# [Фрагмент страницы]
========================================
Как писал о Лермонтове Дмитрий Мережковский, это единственный «несмирившийся» поэт в России, не склонившийся перед снегом, печалью, равниной, не впавший в «светлую грусть» и умиротворенную хандру – но оставшийся несвершенным порывом и несмиренным вызовом. Отсюда и пожизненная, да и посмертная верность его лету. Он и погиб в полдень года, 15 июля, в разгар грозы, под зубцами гор, вписав навеки в свою судьбу те огненные разряды, которые рвались в нем, рвались вокруг, разорвали его.
Так что не только созвучием первых слогов, но и жизнью, творчеством, смертью Лермонтов зарифмован с летом. В русской поэзии он остается неостуженным жаром, и жизнь его была так коротка, как только лето бывает в России. Но даже и несмиренность – еще не вся глубина летнего в Лермонтове. Порою в своих стихах он достигал высшего умиротворенья, но не ценой угасанья, зимнего протрезвленья, а мерой небывалого, непревзойденного накала. Образ умиротворенья Лермонтов тоже находил в лете – в летнем сне, колыхании, покое, том замирании, которое не тождественно зимней смерти, ибо исходит не из небытия, «холодного сна могилы», но из полноты жизненных сил, того летнего изобилия, которое уже не может перелиться само через себя – настолько оно чрезмерно и всеохватно. Это покой Абсолюта, постигнутого как вселенский зной, мировой огонь, не «вспыхивающий и угасающий мерами» (Гераклит), но достигающий белого, божественного накала, в котором расплавляются и сливаются все цвета жизни. Не белизна охладелого снега, но белизна раскаленного полдня – вот «мудрость Лермонтова», противостоящая «мудрости Пушкина», как понял ее Михаил Гершензон[52]. Не остывание изначального огня, дабы в льющейся и охлаждаемой речи добывалась постепенно красота кристаллических оледенелых форм, – но всесжигающий, не оставляющий даже пепла огонь: «из пламя и света рожденное слово».
========================================
# [Исходные данные]
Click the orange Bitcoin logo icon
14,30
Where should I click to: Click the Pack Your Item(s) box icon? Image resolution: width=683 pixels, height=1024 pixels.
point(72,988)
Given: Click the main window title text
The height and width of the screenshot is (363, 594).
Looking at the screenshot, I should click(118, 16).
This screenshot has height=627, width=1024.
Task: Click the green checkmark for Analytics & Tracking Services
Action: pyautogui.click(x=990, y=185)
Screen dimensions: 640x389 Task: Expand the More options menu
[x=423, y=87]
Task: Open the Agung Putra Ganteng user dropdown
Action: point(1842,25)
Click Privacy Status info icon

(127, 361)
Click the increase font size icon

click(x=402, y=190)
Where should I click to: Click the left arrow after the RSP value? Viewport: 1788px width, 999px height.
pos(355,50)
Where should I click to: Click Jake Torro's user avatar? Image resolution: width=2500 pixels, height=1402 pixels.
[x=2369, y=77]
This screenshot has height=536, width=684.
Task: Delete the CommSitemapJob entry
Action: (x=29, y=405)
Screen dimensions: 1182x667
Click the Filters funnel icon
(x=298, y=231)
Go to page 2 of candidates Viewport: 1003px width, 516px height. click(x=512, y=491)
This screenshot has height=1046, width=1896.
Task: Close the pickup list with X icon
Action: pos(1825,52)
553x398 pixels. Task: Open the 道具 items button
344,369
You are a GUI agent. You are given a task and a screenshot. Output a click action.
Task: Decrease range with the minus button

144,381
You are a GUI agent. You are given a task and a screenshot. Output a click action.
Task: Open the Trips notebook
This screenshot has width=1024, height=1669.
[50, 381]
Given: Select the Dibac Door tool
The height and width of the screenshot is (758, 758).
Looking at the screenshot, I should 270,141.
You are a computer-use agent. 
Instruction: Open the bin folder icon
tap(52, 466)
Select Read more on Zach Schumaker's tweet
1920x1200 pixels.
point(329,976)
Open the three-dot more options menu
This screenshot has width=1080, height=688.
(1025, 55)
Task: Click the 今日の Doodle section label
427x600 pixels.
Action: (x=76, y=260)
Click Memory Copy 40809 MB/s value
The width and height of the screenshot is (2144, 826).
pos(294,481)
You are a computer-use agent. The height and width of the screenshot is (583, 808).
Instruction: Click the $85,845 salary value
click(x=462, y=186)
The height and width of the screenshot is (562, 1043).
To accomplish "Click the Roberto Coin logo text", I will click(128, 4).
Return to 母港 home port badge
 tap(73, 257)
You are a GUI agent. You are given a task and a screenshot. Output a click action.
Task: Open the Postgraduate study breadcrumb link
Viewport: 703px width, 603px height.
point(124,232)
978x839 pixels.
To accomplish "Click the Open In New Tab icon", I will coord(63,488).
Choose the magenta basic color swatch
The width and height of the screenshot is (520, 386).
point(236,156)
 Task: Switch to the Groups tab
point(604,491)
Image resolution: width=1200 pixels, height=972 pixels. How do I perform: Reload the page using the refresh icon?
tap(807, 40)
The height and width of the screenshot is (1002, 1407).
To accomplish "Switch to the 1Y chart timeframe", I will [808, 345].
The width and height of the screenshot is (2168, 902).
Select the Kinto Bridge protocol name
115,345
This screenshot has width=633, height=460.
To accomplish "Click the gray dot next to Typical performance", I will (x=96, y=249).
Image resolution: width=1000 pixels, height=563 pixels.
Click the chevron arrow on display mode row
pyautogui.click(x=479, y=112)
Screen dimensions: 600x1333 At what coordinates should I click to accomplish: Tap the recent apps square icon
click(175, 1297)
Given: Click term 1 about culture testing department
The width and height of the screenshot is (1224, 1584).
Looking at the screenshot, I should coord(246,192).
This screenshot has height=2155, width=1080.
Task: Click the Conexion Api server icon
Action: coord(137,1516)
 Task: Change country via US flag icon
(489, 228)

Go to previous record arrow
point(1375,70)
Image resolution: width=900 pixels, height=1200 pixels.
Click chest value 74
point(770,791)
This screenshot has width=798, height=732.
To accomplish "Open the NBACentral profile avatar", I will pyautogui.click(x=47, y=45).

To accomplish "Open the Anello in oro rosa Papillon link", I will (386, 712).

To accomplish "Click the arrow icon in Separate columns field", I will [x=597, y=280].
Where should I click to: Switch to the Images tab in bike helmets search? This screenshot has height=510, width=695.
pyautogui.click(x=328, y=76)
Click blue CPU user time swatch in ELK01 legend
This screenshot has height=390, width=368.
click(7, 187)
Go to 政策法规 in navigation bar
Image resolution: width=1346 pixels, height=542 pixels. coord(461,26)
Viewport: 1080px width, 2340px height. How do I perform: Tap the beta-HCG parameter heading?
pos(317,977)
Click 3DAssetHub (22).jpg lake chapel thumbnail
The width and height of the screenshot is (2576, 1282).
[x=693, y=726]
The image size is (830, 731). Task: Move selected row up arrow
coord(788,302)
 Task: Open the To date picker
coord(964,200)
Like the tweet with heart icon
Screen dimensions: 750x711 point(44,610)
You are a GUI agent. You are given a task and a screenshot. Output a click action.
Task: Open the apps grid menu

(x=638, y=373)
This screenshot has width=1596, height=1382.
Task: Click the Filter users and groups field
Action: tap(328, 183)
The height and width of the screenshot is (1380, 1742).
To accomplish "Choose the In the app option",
========================================
# [Указания к заданию]
Перепишите из фрагмента о Лермонтове без изменений отрывок от слов «Как писал о» до слов «вокруг, разорвали его.» включительно. При выполнении опирайтесь только на фрагмент о Лермонтове.

# [Результат]
Как писал о Лермонтове Дмитрий Мережковский, это единственный «несмирившийся» поэт в России, не склонившийся перед снегом, печалью, равниной, не впавший в «светлую грусть» и умиротворенную хандру – но оставшийся несвершенным порывом и несмиренным вызовом. Отсюда и пожизненная, да и посмертная верность его лету. Он и погиб в полдень года, 15 июля, в разгар грозы, под зубцами гор, вписав навеки в свою судьбу те огненные разряды, которые рвались в нем, рвались вокруг, разорвали его.